The government is stepping up its efforts to reduce the size of the state general-account budget in fiscal 2010 to less than ¥92 trillion, government officials said Thursday.

Amid a shortage of fiscal resources, the government is trying to trim at least ¥3 trillion worth of budgetary requests to meet the goal as the deadline for finishing the drafting process approaches.

The reduction of at least around ¥3 trillion is essential, considering that the three-month-old government led by the Democratic Party of Japan has recently restated its pledge to keep new government bond issuances below ¥44 trillion.

The Finance Ministry is expecting tax revenue in fiscal 2010 to remain stagnant at around ¥37 trillion amid the economic downturn, while the Cabinet is hoping to scrape together about ¥10 trillion from nontax receipts, including through tapping special account reserves.
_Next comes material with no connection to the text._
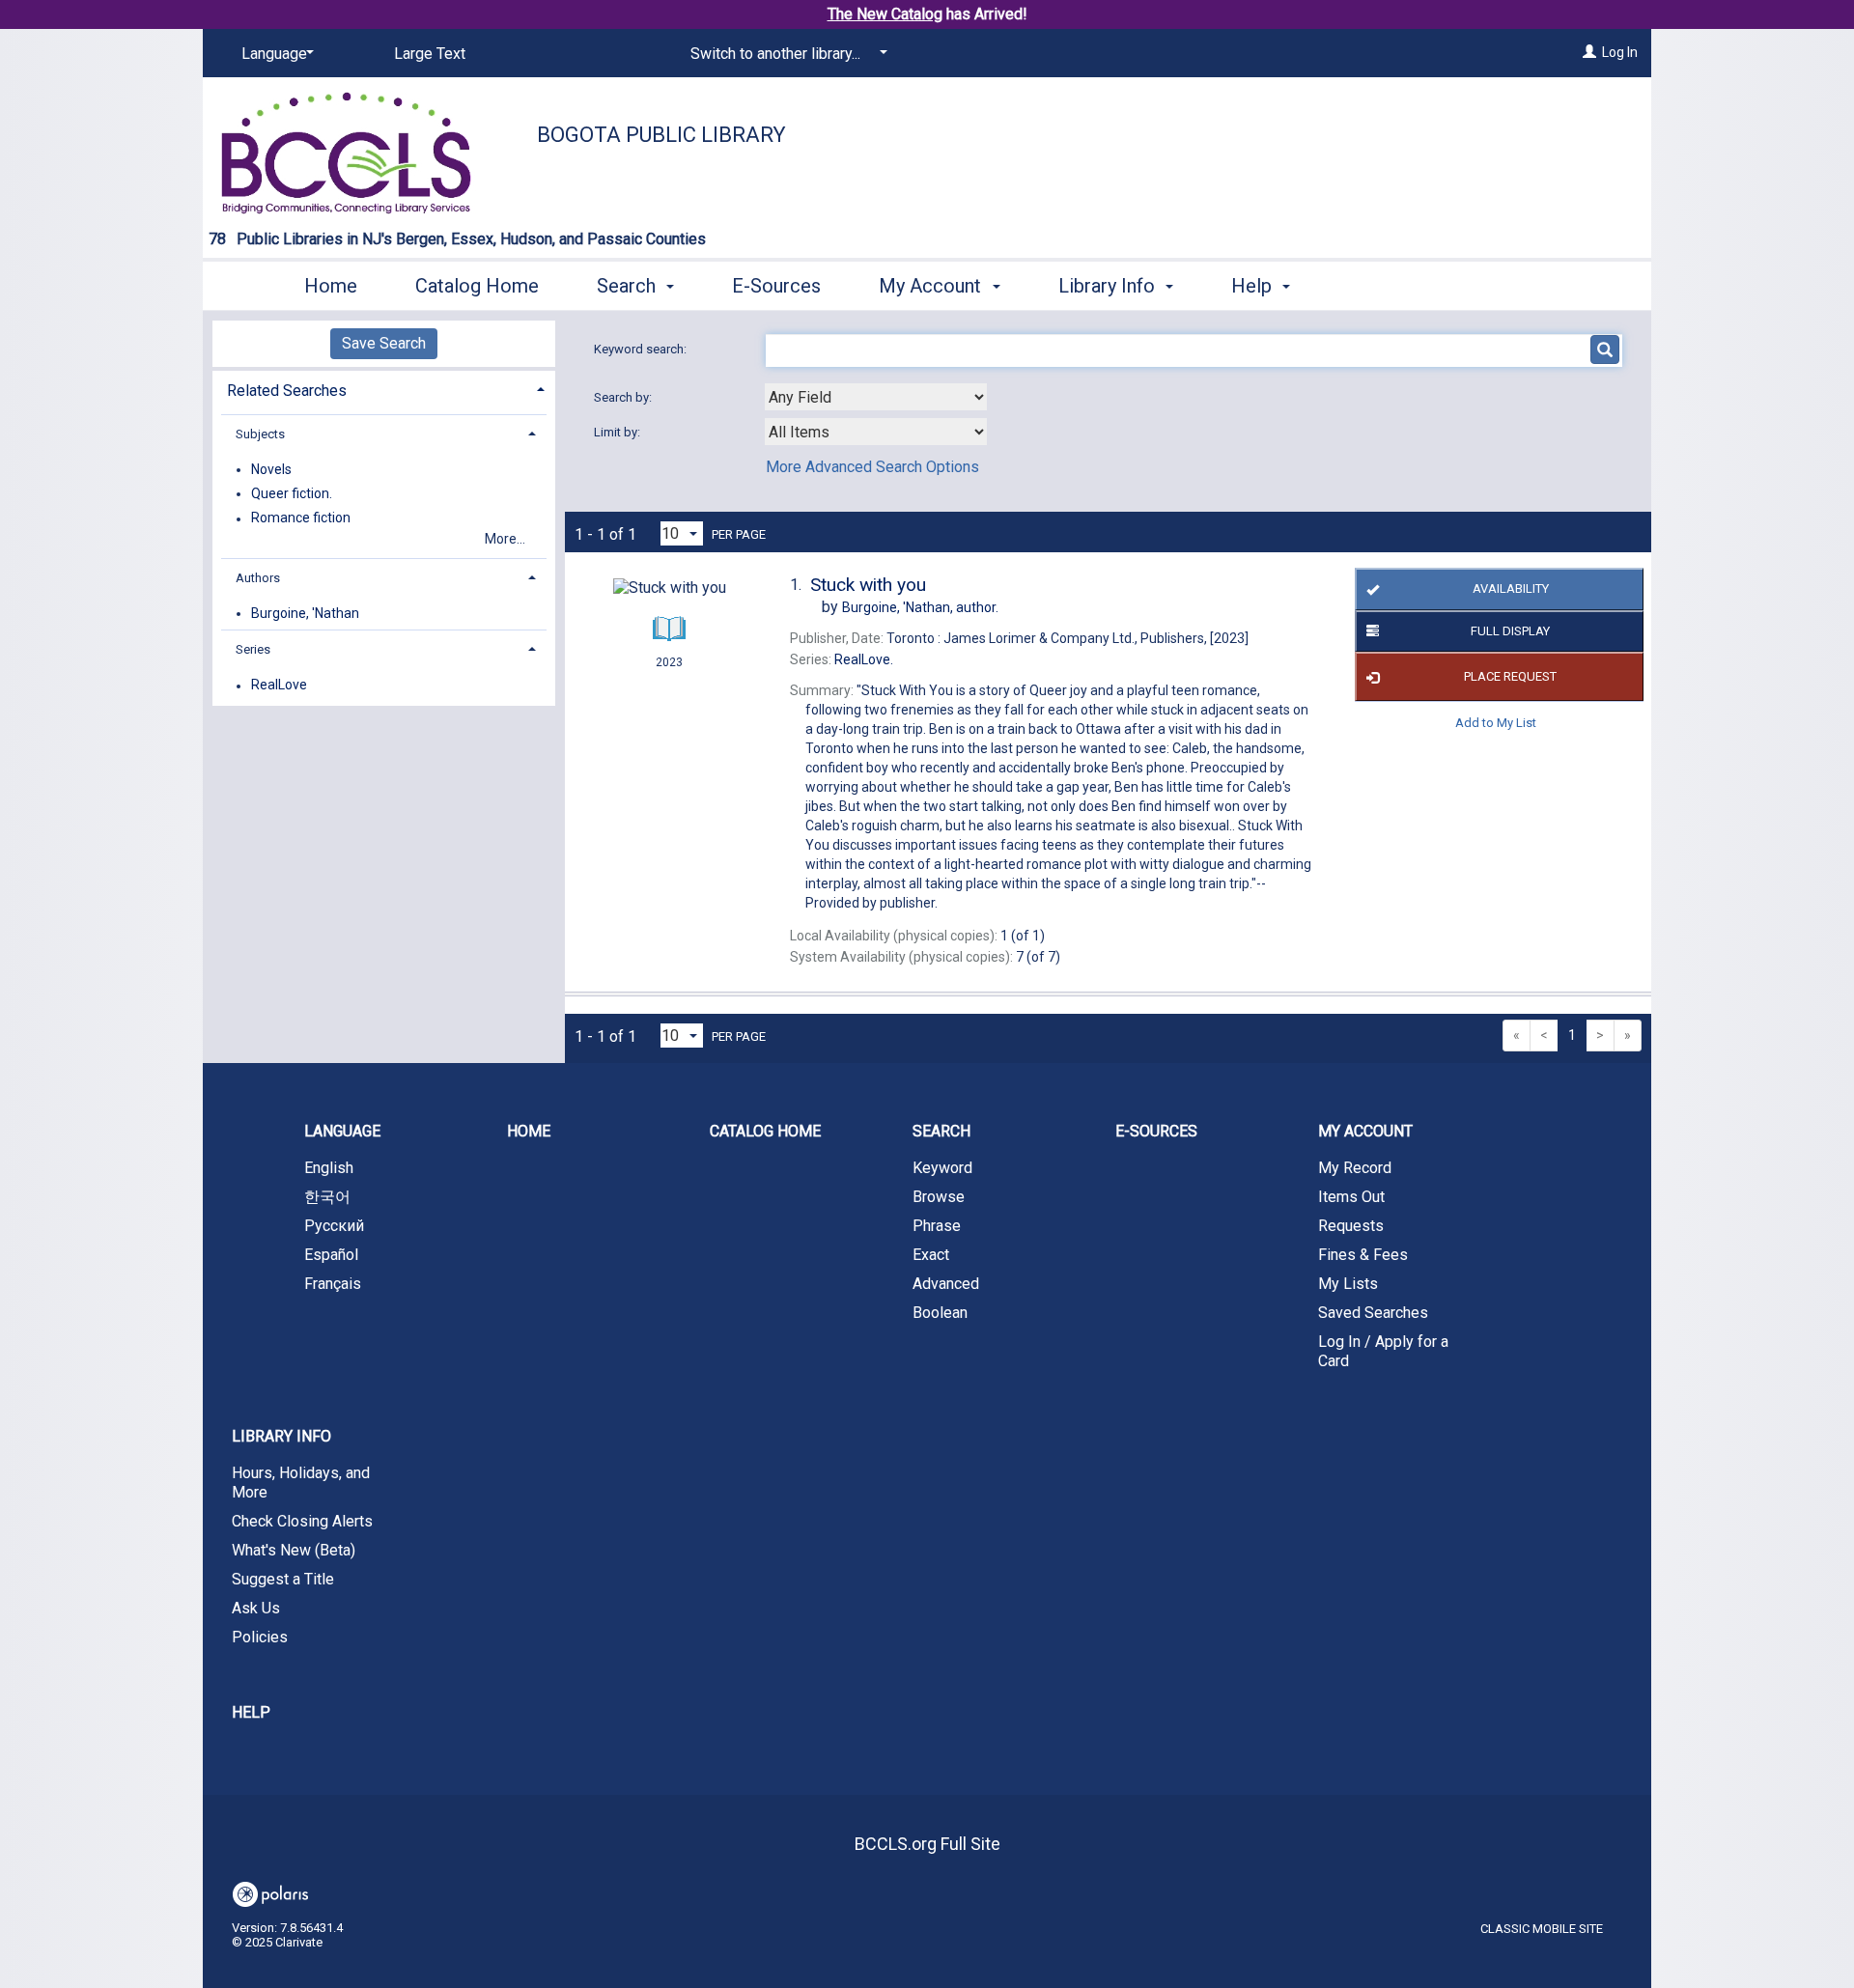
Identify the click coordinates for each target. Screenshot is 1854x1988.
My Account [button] (932, 285)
General-account budgetary requests, submitted by ministries and agencies in October, reached a record ¥95.04 trillion, despite the DPJ's efforts to slash wasteful expenditures to come up with funds necessary for its key policies aimed at stimulating domestic demand.
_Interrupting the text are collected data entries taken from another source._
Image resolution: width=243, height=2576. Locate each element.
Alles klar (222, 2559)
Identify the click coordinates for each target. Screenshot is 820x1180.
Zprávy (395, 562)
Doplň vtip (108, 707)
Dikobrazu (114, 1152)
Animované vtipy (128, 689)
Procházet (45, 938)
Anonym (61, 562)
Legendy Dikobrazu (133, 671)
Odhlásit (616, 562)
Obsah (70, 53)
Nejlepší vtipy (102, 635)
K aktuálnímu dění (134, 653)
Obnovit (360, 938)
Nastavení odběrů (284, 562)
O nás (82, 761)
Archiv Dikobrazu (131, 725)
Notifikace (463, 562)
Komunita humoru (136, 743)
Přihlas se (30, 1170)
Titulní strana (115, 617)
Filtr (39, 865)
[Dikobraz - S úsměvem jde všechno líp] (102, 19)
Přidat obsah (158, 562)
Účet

There would be no need for the government to issue extra deficit-covering bonds if the targeted reduction is realized and tax revenue, as well as new government bond issuances, fall in line with its predictions, as the total sum will come to around ¥91 trillion.

The DPJ's request Wednesday to Prime Minister Yukio Hatoyama to review part of the party's key policies will give a significant boost to the ministry's policy of encouraging fiscal austerity, some of the officials said.